_Objetivo planteado A:_ Transcribe sin cambios las líneas del listado desde su comienzo hasta la línea que contiene "pyautogui.click(x=1387, y=787)", ambas incluidas.

────────────────────────────────────────

En 1940 el Ministerio de Educación de Montevideo hizo una edición de las poesías de Agustini, que llamó edición oficial y que reproducía en un tomo la edición que había hecho la familia; ésta se retiró por la cantidad de erratas e inconsistencias de la misma. Alberto Zum Felde preparó una edición de Poesías completas (Buenos Aires: Losada, 1944); en la misma hacía una selección de los poemas que Agustini dejó inéditos, guiándose por el criterio de que no todos tenían calidad literaria y que muchos parecían ser poemas que aún se estaban trabajando. Posteriormente Manuel Alvar publicó una edición de Poesías completas (Barcelona: Labor, 1971) en la que se hace una minuciosa labor de las variantes de los versos en ediciones anteriores. El criterio que expone Alvar es que la obra de un escritor o escritora es la que él o ella publicaron, por lo que deja fuera los poemas inéditos de Agustini así como los que publicó en periódicos pero no incluyó en libros. Las diversas ediciones, como se deduce de este breve recuento son lecturas de su poesía hechas por lectores que marcaron la recepción de esa obra.

La recepción inicial de la poesía de Agustini marca la codificación posterior de su obra y su inserción (o ausencia) en el edificio de la cultura. Nos habla ese discurso de la fuerza simbólica del género en nuestro imaginario social. La persona poética conflictiva que se va haciendo en los textos de Agustini19, en la que convergen ausencia, posesión, placer, dolor, escisiones y multiplicidad no se puede separar de esa persona pública que la institución literaria (y ella misma) formó. He querido acercarme a los inicios de su acogida en el canon, pues en esas letras se moldean los significados que sus poemas siguen convocando. De un modo opaco apuntan a la complejidad del espacio problemático que ocupa lo femenino en la representación social y a cómo la autoridad organiza sus tropos.

────────────────────────────────────────

_Objetivo planteado B:_ Extrae literalmente del texto sobre la poesía de Agustini el pasaje que empieza en "La recepción inicial" y termina en "organiza sus tropos.".

────────────────────────────────────────

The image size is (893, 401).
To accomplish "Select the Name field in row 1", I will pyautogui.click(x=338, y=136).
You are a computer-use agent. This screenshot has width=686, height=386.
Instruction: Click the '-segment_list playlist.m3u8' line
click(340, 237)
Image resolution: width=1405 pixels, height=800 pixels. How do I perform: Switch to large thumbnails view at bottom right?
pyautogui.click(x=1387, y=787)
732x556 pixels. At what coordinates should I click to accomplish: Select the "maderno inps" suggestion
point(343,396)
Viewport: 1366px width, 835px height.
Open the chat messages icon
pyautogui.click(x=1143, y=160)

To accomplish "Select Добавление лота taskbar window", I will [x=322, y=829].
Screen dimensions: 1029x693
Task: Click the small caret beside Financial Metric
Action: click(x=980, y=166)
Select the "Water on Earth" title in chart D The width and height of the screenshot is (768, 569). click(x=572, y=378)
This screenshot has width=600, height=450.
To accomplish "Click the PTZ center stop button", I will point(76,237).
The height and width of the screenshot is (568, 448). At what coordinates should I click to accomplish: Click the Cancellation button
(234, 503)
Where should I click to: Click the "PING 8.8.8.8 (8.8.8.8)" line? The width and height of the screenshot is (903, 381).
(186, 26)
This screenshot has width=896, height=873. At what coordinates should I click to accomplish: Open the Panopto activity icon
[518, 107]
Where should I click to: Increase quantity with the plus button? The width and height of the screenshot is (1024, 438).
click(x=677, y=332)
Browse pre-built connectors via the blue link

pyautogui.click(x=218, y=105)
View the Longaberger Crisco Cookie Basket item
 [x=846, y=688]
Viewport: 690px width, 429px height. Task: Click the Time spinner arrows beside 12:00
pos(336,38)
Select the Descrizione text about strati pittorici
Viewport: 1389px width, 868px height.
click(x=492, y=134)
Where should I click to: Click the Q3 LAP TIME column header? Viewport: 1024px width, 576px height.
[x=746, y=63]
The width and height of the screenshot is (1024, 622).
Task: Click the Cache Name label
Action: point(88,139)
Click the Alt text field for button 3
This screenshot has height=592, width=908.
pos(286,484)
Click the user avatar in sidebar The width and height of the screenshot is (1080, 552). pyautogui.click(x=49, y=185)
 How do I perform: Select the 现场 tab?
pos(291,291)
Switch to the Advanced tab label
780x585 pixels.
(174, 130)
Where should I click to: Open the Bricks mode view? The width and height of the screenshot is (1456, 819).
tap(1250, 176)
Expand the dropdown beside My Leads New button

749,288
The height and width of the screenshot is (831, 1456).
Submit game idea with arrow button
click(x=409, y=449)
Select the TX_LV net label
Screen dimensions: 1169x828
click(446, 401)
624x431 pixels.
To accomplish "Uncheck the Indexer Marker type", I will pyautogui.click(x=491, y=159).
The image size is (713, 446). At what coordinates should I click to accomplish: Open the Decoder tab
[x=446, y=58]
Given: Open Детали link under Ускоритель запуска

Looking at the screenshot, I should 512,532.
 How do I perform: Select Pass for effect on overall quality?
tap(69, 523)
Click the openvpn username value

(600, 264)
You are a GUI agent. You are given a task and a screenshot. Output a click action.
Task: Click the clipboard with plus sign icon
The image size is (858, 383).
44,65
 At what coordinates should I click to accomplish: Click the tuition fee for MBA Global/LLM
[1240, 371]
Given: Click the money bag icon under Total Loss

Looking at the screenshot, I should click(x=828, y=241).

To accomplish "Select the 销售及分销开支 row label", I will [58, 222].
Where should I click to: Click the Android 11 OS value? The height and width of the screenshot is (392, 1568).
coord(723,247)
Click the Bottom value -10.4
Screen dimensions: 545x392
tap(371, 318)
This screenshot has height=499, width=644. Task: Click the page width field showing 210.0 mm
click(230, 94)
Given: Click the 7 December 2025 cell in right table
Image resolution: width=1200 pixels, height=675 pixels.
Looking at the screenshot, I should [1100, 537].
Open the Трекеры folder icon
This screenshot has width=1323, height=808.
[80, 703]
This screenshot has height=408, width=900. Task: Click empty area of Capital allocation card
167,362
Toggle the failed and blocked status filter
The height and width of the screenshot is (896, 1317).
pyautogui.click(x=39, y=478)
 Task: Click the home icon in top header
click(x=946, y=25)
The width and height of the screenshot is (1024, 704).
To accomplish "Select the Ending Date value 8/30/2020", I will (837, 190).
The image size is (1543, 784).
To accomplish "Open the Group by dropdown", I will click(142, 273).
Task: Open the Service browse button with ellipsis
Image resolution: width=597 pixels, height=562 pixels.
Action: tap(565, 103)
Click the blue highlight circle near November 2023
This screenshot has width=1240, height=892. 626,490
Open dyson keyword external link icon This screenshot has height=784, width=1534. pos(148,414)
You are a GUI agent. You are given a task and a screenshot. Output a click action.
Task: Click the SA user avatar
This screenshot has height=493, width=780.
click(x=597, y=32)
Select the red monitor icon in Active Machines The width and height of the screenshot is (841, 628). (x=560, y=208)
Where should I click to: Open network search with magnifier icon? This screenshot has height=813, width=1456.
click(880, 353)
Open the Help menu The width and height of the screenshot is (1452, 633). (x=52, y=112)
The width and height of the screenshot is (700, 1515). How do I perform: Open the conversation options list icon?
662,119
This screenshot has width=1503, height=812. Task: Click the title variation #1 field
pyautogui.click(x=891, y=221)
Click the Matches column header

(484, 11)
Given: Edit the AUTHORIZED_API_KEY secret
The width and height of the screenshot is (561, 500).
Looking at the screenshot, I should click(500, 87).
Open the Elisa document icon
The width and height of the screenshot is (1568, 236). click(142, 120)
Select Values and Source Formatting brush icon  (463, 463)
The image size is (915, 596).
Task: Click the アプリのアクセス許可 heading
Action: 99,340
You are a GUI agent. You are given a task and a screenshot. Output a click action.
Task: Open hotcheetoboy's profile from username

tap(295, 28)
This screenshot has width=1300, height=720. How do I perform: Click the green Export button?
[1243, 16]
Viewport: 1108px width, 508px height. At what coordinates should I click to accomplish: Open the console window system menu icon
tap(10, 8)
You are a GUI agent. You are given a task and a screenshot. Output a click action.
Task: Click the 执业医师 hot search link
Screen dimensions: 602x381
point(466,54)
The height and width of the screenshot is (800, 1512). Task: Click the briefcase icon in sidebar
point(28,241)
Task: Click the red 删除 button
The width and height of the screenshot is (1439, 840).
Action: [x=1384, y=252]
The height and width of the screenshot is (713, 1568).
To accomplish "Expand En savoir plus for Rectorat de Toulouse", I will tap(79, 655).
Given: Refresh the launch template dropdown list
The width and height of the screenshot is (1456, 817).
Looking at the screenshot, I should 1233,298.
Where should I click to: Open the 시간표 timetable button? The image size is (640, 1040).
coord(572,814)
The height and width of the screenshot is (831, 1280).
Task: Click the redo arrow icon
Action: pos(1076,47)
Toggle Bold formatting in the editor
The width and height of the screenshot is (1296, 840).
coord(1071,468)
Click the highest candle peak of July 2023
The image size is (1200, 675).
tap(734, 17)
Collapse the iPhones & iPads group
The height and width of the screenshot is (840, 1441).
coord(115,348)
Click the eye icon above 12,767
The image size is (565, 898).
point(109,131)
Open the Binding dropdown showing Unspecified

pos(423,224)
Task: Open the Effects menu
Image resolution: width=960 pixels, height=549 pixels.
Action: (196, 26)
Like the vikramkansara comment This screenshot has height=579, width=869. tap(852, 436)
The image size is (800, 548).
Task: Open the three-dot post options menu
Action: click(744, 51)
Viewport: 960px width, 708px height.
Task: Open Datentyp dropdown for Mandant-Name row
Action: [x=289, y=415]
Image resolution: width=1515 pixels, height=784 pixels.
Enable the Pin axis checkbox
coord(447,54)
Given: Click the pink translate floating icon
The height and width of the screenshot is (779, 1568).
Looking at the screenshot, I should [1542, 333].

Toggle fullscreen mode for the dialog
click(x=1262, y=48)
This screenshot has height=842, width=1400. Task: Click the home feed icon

────────────────────────────────────────

_Resultado A:_
The image size is (893, 401).
To accomplish "Select the Name field in row 1", I will pyautogui.click(x=338, y=136).
You are a computer-use agent. This screenshot has width=686, height=386.
Instruction: Click the '-segment_list playlist.m3u8' line
click(340, 237)
Image resolution: width=1405 pixels, height=800 pixels. How do I perform: Switch to large thumbnails view at bottom right?
pyautogui.click(x=1387, y=787)

_Resultado B:_
La recepción inicial de la poesía de Agustini marca la codificación posterior de su obra y su inserción (o ausencia) en el edificio de la cultura. Nos habla ese discurso de la fuerza simbólica del género en nuestro imaginario social. La persona poética conflictiva que se va haciendo en los textos de Agustini19, en la que convergen ausencia, posesión, placer, dolor, escisiones y multiplicidad no se puede separar de esa persona pública que la institución literaria (y ella misma) formó. He querido acercarme a los inicios de su acogida en el canon, pues en esas letras se moldean los significados que sus poemas siguen convocando. De un modo opaco apuntan a la complejidad del espacio problemático que ocupa lo femenino en la representación social y a cómo la autoridad organiza sus tropos.